Batch Processing System
00:56:06

Batch processing involves accumulating similar, independent transactions over time and processing them together. This method creates a time lag between the event and its recording. Steps include keystroke (capturing source data), edit run (identifying clerical errors), sort run (ordering transactions), and update run (changing master file values). Batch processing increases efficiency for high-volume transactions and provides better control through control figures.

Real-Time System
01:04:36

Real-time systems process individual transactions immediately as they occur, eliminating time lag. While generally requiring more resources (hardware, programming, training) and longer development time, the cost differential is decreasing. An example includes immediate reflection of bank deposits. Real-time offers immediate feedback and higher operational efficiency due to instantaneous data reflection.
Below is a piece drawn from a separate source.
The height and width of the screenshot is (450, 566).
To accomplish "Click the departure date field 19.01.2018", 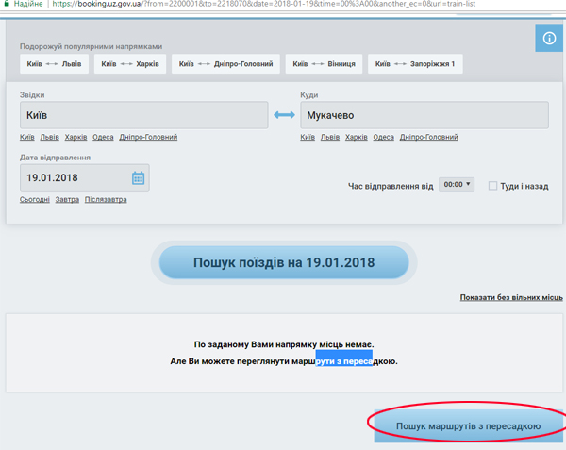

Comparison of Batch and Real-Time Processing
01:06:33

A comparison is made between batch and real-time processing across information time frame, resources, and operational efficiency. Batch processing has a time lag, requires fewer resources, and certain records are processed after the event. Real-time processing has no time lag, requires more resources, and processes all records immediately, offering immediate data visibility and higher operational efficiency, especially for critical decisions.

Data Coding in AIS
01:10:50

Data coding in AIS helps represent complex information concisely, ensures accountability, identifies unique instructions, and supports audit functions. Various coding schemes are discussed: sequential codes, block codes, group codes, alphabetic codes, and mnemonic codes, each with its own advantages and disadvantages.

Sequential and Block Codes
01:12:03

Sequential codes represent items in sequential order, useful for tracking transactions and identifying out-of-sequence documents but offering arbitrary information and being difficult to change. Block codes assign specific ranges for whole classes, allowing easy insertion of new codes within a block (e.g., chart of accounts) but also provide arbitrary information.
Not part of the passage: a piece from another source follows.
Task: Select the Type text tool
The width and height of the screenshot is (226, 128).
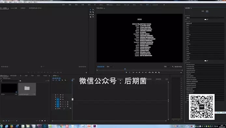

Group Codes and Alphabetic Codes
01:18:09

Group codes represent complex items with multiple data pieces using fields with specific meanings (e.g., a sales tracking code). They facilitate diverse data representation, logical hierarchical structures, and detailed analysis but can be overused and complex. Alphabetic codes use alphabetical characters, offering more variations per field than numeric codes but can also be arbitrary and difficult to sort.

Mnemonic Codes
01:25:06

Mnemonic codes use alphabetical characters as abbreviations or acronyms that are informative and not arbitrary, making them easy to remember. They are useful for representing classes of items but have limited ability to represent all items within a class due to potential for ambiguity and overuse, similar to other coding schemes.